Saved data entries
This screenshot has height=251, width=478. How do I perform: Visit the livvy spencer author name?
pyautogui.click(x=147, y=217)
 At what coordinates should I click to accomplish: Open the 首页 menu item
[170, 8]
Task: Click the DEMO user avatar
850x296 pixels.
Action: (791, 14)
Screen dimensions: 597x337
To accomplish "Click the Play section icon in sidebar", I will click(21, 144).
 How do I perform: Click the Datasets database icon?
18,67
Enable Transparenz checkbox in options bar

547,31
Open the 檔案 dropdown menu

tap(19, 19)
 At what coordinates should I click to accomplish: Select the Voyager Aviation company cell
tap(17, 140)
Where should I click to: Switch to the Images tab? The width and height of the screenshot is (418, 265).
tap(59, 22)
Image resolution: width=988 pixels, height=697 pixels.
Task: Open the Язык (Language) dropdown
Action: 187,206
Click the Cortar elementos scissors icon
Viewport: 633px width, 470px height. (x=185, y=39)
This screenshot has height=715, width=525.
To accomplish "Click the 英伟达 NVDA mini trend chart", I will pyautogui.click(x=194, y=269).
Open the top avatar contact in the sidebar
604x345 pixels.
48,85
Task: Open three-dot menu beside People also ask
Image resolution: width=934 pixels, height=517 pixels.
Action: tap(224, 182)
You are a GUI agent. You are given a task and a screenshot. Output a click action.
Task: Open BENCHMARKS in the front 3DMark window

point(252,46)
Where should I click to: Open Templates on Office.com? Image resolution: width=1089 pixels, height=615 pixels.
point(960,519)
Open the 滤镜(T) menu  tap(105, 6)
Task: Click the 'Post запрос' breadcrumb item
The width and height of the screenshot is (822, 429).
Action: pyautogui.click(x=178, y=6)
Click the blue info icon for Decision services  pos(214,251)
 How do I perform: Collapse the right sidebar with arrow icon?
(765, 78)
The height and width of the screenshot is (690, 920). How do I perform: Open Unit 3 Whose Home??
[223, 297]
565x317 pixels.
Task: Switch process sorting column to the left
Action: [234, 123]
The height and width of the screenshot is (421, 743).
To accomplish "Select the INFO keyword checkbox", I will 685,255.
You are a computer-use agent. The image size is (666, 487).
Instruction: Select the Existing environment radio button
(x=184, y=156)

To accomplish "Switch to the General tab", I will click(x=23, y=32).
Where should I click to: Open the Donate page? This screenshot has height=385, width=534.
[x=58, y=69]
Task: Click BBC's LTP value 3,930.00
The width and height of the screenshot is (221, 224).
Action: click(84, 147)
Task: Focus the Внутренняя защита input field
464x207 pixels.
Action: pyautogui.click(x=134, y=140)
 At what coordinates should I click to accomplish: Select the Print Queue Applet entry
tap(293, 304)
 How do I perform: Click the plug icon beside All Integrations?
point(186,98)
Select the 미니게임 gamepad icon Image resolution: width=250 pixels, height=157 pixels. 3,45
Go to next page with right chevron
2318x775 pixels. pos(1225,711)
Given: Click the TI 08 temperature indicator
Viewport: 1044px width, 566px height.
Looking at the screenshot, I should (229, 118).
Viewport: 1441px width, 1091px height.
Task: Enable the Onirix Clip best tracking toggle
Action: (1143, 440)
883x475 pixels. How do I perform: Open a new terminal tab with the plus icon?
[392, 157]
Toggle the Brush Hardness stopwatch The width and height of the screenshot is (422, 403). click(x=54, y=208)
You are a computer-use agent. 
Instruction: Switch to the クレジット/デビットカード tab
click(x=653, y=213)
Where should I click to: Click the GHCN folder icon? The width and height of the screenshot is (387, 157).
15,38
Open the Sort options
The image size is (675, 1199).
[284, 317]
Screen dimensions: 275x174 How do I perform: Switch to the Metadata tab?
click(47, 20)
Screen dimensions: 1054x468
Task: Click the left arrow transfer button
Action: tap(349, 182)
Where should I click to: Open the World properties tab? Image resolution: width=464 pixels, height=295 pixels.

* [About this task]: The required output is each line of the entries that contains the word "agent".

* [Task response]:
You are a GUI agent. You are given a task and a screenshot. Output a click action.
You are a computer-use agent. The image size is (666, 487).
You are a computer-use agent. 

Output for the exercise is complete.